[Start Extracted entries]

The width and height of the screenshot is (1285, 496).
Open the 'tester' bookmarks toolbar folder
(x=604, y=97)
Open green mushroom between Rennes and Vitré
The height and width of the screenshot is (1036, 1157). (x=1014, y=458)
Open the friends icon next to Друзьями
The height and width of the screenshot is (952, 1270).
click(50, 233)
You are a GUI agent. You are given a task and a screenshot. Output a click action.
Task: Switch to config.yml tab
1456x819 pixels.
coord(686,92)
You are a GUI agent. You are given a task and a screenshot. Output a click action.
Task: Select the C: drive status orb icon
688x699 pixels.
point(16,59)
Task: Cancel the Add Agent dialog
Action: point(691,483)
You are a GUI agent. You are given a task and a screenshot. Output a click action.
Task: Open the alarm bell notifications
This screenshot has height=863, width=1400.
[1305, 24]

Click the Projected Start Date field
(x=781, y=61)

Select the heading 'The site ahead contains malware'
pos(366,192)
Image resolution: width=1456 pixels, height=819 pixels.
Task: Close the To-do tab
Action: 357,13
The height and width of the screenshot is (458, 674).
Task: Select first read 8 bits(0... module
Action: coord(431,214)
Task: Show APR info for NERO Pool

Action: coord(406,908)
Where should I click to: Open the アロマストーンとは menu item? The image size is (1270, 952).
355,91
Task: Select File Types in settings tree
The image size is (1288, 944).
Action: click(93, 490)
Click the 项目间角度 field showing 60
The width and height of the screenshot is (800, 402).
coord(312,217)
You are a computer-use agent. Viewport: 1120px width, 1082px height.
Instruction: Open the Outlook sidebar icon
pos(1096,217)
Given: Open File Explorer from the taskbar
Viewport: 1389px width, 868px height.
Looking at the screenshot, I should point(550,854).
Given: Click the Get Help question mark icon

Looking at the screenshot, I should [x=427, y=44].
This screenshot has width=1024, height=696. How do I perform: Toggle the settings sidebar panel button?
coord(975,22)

[End Extracted entries]

Can you copy out the entries word for word, starting at the first line of the entries and ending at the line that contains "coord(686,92)", with both of those lines included?

The width and height of the screenshot is (1285, 496).
Open the 'tester' bookmarks toolbar folder
(x=604, y=97)
Open green mushroom between Rennes and Vitré
The height and width of the screenshot is (1036, 1157). (x=1014, y=458)
Open the friends icon next to Друзьями
The height and width of the screenshot is (952, 1270).
click(50, 233)
You are a GUI agent. You are given a task and a screenshot. Output a click action.
Task: Switch to config.yml tab
1456x819 pixels.
coord(686,92)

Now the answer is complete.